In my previous post, I mentioned that the success of Trump's economic message among the white middle class will be crucial to his long term success or failure. What makes that dynamic particularly interesting is that there doesn't seem to be any significant agreement among media or commentators about what that message means or how he intends to translate it into policy. I hear conservatives saying he's too liberal. I hear the Left saying he's revealing the true face of dastardly Republicanism - a cipher owned by the wealthy interests of the country. If we insist on employing the familiar liberal-conservative labels, he seems to defy description. Yet, his own words and the backgrounds of his closest advisers reveal a surprisingly consistent economic philosophy that must be understood if we are to understand Trump.

Trump and both of his top policy advisers, Steve Bannon and Stephen Miller, have described themselves as "nationalists." They view the world as a place in which one is either taking advantage of others or being taken advantage of by them. Trump's campaign theme - we are governed by dithering incompetents who, instead of using our immense power and wealth to acquire further riches and authority, have allowed others to bamboozle them, infiltrate our national community, and take what is rightfully ours - is steeped in that basic belief. In his inaugural address, he said:
For many decades, we've enriched foreign industry at the expense of American industry; subsidized the armies of other countries while allowing for the very sad depletion of our military; we've defended other nation's borders while refusing to defend our own; and spent trillions of dollars overseas while America's infrastructure has fallen into disrepair and decay.
And again:
Every decision on trade, on taxes, on immigration, on foreign affairs, will be made to benefit American workers and American families. We must protect our borders from the ravages of other countries making our products, stealing our companies, and destroying our jobs. Protection will lead to great prosperity and strength.
These are the words of a person who believes that the central choice for the American economy is not "regulate or deregulate", "tax hike or tax cut", or even "market or government". For him, it is "us or them."

There is a part of Trump's economic plan that fits into both his nationalist framework and more traditional conservatism - tax cuts, budget cuts, and deregulation. Unlike the traditional right, in his case it is not primarily motivated by market piety and an implicit defense of economic privilege. He observes the regulatory laxity of developing nations and sees opponents who play by a different set of rules. He is determined to ensure that American industry is unhampered in that competition by regulation. The benefit of any regulation is immaterial to him, because for him the only economic question of importance is "are we winning?" The individual, except as an abstraction, is absent from this line of thought.
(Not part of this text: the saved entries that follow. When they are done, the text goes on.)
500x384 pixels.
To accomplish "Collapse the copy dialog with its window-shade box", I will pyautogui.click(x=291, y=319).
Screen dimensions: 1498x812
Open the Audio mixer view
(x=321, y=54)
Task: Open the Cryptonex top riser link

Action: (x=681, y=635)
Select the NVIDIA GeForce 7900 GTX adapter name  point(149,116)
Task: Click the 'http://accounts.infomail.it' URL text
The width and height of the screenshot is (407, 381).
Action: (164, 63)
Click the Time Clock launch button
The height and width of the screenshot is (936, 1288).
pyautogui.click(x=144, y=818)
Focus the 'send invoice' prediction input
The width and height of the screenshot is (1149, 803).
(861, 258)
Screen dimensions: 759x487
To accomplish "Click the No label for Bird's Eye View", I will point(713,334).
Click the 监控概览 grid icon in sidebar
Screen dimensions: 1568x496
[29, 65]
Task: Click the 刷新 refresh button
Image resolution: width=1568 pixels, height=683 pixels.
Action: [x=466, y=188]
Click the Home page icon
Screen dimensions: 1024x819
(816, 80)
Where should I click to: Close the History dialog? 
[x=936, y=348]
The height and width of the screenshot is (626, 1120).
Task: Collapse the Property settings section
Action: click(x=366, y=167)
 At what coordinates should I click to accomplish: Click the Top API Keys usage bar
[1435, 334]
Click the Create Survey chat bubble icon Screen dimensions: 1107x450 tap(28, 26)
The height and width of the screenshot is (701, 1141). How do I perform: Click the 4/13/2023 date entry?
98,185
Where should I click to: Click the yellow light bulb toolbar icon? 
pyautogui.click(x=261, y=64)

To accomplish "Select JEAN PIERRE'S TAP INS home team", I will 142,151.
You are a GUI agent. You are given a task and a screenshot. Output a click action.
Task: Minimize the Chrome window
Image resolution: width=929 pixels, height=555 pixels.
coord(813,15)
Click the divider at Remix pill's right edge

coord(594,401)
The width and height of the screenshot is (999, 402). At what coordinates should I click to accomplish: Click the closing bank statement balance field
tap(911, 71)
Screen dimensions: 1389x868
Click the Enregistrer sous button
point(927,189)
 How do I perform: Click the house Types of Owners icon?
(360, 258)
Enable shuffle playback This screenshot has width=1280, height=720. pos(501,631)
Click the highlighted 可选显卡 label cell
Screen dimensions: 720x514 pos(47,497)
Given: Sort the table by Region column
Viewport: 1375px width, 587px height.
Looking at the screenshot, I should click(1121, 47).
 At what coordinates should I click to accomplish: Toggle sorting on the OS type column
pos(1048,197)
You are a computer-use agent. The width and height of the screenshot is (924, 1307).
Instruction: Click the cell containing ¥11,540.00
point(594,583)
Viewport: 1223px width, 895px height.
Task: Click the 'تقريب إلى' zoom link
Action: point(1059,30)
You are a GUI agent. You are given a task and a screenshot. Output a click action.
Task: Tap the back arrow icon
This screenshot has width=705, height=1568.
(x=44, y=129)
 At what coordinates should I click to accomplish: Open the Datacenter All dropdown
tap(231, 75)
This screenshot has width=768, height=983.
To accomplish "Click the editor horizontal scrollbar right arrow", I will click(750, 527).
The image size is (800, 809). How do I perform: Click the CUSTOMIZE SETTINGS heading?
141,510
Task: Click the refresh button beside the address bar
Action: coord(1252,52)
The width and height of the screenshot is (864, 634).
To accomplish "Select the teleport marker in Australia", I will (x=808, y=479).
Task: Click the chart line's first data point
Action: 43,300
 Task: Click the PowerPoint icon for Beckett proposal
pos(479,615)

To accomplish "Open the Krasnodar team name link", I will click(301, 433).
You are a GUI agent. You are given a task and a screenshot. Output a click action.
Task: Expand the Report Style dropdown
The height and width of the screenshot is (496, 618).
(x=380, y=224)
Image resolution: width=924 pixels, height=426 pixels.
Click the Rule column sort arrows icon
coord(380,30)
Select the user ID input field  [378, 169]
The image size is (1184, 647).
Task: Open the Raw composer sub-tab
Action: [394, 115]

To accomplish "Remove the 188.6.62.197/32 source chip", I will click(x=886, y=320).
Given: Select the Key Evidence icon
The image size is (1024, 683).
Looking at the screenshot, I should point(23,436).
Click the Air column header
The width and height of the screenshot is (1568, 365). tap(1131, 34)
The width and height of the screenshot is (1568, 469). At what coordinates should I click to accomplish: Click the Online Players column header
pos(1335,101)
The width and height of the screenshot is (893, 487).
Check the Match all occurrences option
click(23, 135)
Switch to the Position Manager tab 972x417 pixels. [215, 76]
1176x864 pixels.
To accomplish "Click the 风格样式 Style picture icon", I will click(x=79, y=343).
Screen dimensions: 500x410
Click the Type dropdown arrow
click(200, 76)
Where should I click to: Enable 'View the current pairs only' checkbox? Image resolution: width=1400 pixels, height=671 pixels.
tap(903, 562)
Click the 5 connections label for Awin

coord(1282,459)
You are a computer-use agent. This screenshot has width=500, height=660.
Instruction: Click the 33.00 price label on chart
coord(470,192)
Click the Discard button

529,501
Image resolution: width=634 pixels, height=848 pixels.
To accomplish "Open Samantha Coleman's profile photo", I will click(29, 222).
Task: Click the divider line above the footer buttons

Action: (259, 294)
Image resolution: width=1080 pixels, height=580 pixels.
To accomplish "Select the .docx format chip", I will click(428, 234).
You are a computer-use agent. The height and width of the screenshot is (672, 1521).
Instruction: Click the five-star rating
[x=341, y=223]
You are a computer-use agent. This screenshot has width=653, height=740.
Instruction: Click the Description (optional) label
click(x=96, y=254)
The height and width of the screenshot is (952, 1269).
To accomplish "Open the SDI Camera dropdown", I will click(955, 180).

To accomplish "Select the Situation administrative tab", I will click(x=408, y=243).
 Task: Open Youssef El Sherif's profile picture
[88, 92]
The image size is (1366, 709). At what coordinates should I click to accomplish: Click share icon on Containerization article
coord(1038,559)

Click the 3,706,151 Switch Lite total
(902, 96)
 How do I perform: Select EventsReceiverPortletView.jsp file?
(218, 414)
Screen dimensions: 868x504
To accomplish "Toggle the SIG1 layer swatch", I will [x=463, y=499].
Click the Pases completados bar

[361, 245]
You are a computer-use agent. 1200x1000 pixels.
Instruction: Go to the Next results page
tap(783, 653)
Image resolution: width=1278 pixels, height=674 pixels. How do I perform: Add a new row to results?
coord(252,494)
On a point that is much more central to his economic theme, Trump disagrees vehemently with conservative orthodoxy; trade. He has spent several years castigating free trade agreements as "bad deals," and he has inherited this point - even if he has added a personal spin to it - from generations of Democrats and the Left more generally. The Democrats have opposed trade agreements because they craved the support of white union workers, particularly in the Midwest, and those are the workers who have been most affected by the economic trends of the last fifty years. The Left has done so because it blames global trade for the enrichment of wealthy elites. While the political reasons for Trump to adopt his anti-trade line are clear, he fails to speak in particularly personal terms about the destructive aspects of rapid change. To him, it is about other countries "stealing" industry from the nation. For him, the products belong to us to sell, the job belongs to the nation, and relocating it is indistinguishable from robbery.*

The regulation and trade-related aspects of his economic program have been well covered, if poorly understood, by the national press. What has not been adequately reported is how the other pillar of Trump's platform - immigration - fits into his overall economic scheme. To Trump and his advisors, immigrants are unnecessary competitors driving down wages for unskilled native workers.** They also see adjusting low income immigrants, and in particular the education of their children, as a drain on national resources with little return. Again, it will be noticed, concern for the individual does not have a part to play here. The idea of "the nation," which explicitly excludes the non-native born, is supreme.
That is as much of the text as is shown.